Source: https://supreme.justia.com/cases/federal/us/272/620/
Timestamp: 2019-04-21 04:12:03+00:00

Document:
A scheme for obtaining money by means of intimidation through threats of murder and bodily harm is not a "scheme to defraud" within the meaning of Crim.Code § 215, (Rev.Stats. § 5480,) punishing the use of the mails for the purpose of executing any "scheme or artifice to defraud," etc. P. 272 U. S. 625.
Certiorari (269 U.S. 551) to a judgment of the Circuit Court of Appeals which affirmed a judgment of the District Court sentencing Fasulo and others upon their conviction of a conspiracy to violate § 215 of the Criminal Code.
The petitioner, indicted with others in the Northern district of California, was convicted of conspiracy to violate § 215 of the Criminal Code. 35 Stat. 1088, 1130. The judgment was affirmed. 7 F.2d 961. And see Lupipparu v. United States, 5 F.2d 504.
"Whoever, having devised . . . any scheme or artifice to defraud, or for obtaining money or property by means of false or fraudulent pretenses, representations, or promises, . . . shall, for the purpose of executing such scheme . . . place, or cause to be placed, any letter . . . in any post office . . . to be sent or delivered . . ."
shall be punished. Questions somewhat similar have been considered in the lower courts, but the issue here presented has never been decided by this Court.
In Weeber v. United States, 62 F. 740, the defendant was convicted under the provision here in question, then a part of § 5480, Revised Statutes. The scheme to defraud alleged was this: one Kearney, pretending to have a claim against Stephens, placed it in defendant's hands for collection. An action was then pending in the federal court brought by the United States against Stephens. Defendant caused to be mailed a letter purporting to be from the United States attorney to himself in reference to furnishing testimony tending to show Stephens liable to the government, and then caused the letter to be seen by Stephens, intending that he would be frightened into paying the false claim in order to prevent disclosures to the United States attorney. The court held the indictment good, and affirmed the conviction. But in that case there were involved trickery and deceit, as well as threat. The contention that threats to injure do not constitute a scheme to defraud does not appear to have been made; at any rate, it was not discussed in the opinion.

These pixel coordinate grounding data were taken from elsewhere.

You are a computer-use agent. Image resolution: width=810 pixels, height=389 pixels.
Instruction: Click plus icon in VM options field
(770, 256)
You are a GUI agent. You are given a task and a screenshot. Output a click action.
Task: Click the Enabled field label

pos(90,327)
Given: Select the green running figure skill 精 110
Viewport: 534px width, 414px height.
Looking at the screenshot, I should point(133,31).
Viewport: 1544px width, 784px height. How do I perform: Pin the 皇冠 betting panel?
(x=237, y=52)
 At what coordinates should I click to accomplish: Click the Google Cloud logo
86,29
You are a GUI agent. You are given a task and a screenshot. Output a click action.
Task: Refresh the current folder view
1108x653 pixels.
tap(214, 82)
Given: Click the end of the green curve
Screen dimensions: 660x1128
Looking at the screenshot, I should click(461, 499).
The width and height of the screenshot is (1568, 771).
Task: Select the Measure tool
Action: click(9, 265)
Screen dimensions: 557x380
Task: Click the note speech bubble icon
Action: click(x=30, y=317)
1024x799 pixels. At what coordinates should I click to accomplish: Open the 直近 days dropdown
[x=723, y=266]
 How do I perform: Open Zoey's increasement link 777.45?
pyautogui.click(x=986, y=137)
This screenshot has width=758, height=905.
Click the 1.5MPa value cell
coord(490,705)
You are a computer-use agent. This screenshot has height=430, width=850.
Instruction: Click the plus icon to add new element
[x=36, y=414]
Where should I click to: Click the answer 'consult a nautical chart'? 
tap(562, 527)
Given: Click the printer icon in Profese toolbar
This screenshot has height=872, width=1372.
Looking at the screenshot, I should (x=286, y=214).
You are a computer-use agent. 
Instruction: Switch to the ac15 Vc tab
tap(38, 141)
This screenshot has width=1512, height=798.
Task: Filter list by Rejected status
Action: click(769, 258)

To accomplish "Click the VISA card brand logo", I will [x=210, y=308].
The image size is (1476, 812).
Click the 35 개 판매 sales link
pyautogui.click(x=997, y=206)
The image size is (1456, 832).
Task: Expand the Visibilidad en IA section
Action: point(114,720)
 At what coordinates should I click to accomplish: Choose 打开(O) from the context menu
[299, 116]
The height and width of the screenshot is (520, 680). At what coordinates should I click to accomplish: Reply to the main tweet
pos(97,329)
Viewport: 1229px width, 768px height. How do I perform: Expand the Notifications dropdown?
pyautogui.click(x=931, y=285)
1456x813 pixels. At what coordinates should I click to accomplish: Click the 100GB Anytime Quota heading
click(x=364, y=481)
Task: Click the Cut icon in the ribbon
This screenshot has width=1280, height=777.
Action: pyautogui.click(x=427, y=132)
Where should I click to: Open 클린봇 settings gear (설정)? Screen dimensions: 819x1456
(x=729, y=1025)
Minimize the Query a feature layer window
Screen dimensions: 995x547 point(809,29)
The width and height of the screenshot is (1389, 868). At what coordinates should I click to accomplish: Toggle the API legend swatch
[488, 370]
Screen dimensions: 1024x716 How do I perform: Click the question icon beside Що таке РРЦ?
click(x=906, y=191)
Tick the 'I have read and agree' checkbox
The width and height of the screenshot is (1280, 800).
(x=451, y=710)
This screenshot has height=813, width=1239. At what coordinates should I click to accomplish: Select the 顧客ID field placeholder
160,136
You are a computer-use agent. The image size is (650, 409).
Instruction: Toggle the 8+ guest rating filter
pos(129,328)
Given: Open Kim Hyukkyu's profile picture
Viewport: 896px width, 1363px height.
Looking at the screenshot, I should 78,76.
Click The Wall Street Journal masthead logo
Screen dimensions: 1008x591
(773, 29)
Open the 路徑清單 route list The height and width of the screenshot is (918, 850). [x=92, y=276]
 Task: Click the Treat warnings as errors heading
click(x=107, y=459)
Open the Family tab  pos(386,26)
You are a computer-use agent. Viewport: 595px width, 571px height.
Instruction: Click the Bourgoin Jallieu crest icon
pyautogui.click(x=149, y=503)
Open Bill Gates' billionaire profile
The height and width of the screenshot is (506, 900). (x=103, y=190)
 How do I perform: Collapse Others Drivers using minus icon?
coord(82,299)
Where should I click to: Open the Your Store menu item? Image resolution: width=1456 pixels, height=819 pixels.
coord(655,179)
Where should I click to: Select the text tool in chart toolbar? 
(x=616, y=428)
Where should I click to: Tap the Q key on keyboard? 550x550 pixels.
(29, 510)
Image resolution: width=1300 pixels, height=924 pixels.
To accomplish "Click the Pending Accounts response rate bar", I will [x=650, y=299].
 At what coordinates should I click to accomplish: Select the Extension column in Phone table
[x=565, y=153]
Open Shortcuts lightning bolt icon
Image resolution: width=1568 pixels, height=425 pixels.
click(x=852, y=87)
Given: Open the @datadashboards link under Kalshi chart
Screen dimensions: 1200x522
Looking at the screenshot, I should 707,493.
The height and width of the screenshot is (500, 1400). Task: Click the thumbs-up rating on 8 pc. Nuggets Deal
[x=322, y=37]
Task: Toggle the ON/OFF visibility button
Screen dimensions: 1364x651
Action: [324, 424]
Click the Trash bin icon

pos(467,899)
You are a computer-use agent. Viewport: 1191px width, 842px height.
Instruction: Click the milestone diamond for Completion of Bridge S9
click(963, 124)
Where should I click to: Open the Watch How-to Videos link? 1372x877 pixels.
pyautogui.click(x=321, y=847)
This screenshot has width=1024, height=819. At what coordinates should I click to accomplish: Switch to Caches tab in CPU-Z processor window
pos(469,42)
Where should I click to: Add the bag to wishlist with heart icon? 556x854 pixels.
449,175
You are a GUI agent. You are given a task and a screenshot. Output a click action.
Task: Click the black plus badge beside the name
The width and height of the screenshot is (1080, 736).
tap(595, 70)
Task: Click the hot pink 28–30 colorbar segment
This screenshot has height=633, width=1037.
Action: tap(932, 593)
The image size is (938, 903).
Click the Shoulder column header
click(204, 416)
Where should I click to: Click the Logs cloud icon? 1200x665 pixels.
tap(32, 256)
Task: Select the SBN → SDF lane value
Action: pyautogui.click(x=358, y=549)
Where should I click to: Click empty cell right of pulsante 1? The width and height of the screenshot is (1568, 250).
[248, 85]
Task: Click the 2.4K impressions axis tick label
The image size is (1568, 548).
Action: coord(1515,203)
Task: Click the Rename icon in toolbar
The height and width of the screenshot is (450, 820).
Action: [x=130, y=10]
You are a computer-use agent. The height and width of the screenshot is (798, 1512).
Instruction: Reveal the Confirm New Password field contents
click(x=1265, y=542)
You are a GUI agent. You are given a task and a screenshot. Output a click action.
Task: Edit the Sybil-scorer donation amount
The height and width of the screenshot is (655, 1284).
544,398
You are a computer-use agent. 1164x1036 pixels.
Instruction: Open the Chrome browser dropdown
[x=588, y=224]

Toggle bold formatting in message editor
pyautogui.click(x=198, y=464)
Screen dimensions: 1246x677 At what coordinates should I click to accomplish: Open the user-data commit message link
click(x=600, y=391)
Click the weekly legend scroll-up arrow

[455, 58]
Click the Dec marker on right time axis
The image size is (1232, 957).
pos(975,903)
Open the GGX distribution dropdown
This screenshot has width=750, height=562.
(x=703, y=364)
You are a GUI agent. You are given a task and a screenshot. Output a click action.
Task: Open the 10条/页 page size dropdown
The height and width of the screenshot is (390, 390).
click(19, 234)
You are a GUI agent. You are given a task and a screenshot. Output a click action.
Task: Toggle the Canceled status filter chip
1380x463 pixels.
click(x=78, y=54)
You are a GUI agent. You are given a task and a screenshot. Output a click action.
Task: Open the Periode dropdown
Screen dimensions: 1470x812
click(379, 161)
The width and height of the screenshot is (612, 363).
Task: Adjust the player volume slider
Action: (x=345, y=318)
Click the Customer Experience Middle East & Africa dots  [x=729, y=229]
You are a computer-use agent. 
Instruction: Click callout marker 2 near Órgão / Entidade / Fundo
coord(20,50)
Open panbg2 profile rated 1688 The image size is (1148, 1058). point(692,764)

"If the scheme or artifice in its necessary consequence is one which is calculated to injure another, to deprive him of his property wrongfully, then it is to defraud within the meaning of the statute."
On the basis of these cases, the government argues that the statute embraces all dishonest methods of deprivation the gist of which is the use of the mails.
But, in Hammerschmidt v. United States, 265 U. S. 182, we held that § 37 of the Criminal Code, denouncing conspiracy "to defraud the United States in any manner or for any purpose," did not condemn a conspiracy to defeat the selective draft by inducing persons to refuse to register. It is there said that the decision in Horman v. United States went to the verge, that, since that decision, § 5480 had been amended to make its scope clearer, and that its construction in that case could not be used as authority to include within the legal definition of a conspiracy to defraud the United States a mere open defiance of the governmental purpose to enforce a law. And, in the discussion of the words "to defraud," it is said that they primarily mean to cheat, that they usually signify the deprivation of something of value by trick, deceit, chicane, or overreaching, and that they do not extend to theft by violence, or to robbery or burglary.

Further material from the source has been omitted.